Available data.
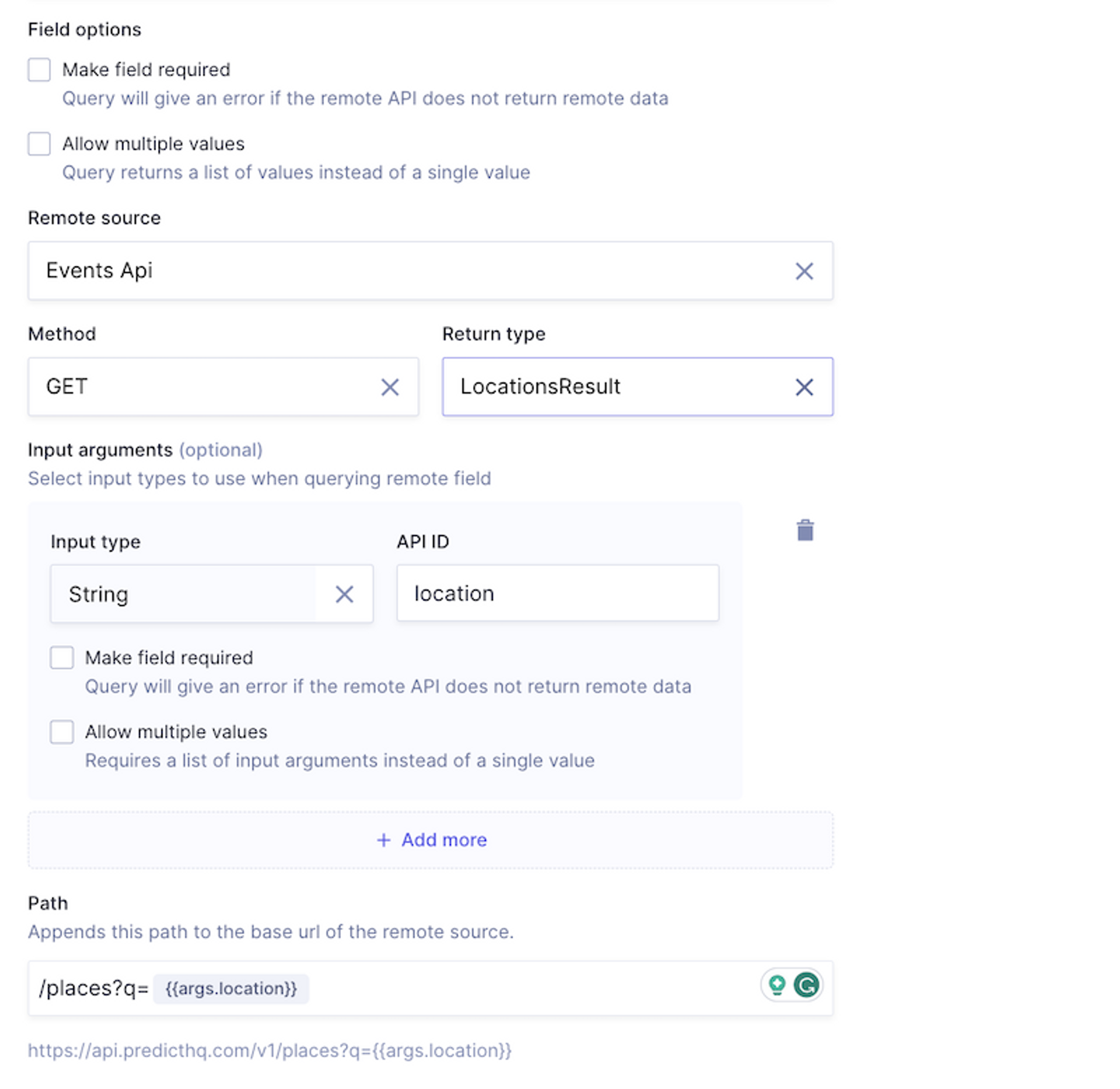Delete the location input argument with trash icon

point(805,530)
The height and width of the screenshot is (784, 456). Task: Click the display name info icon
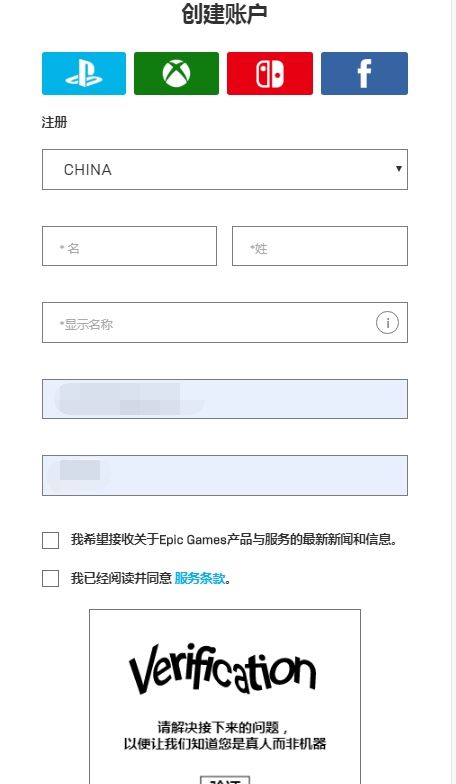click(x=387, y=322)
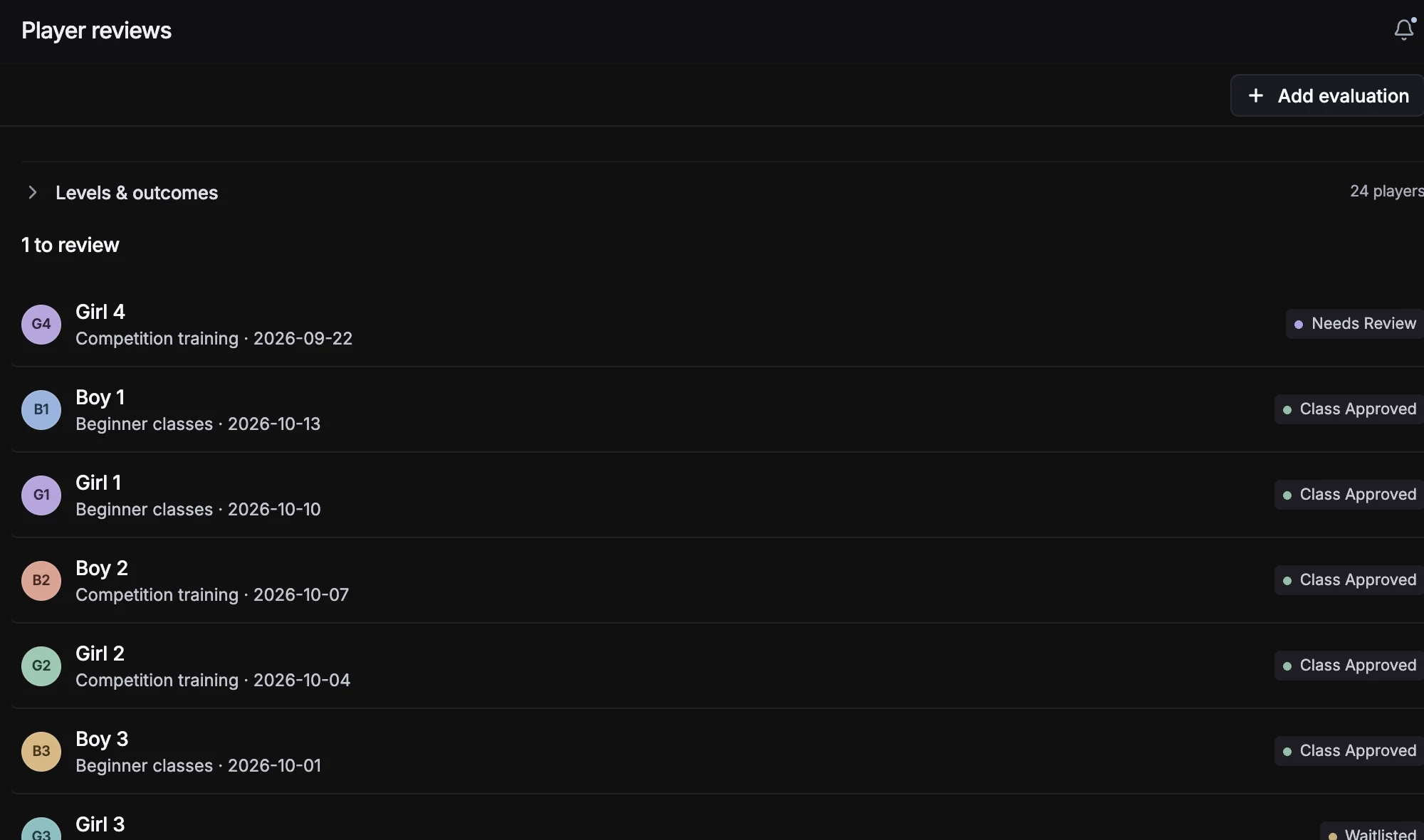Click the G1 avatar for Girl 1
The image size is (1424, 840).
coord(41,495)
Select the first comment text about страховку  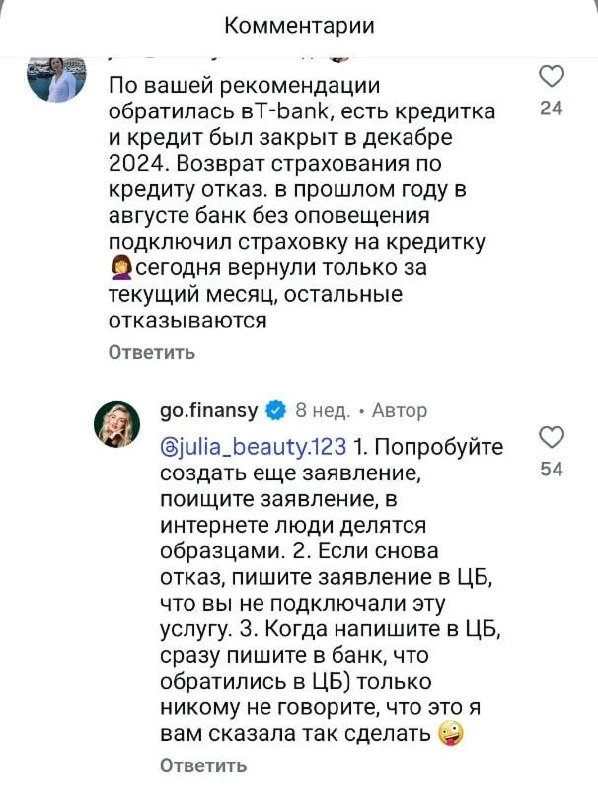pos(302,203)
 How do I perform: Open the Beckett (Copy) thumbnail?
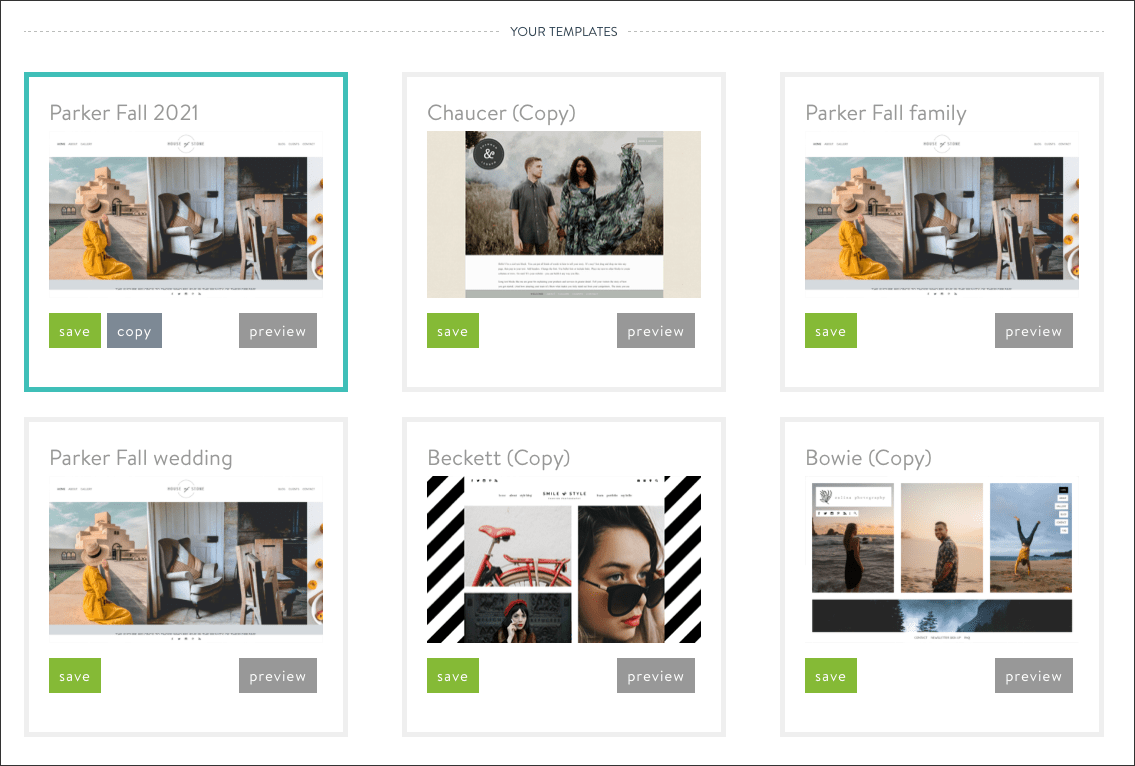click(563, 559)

Instructions for the task.
In the records above, find the line that contains "How do I perform: Open". Retype it and every line after it, exactly, leaving out all pictures.

Output of the exercise.
 How do I perform: Open the Beckett (Copy) thumbnail?
click(563, 559)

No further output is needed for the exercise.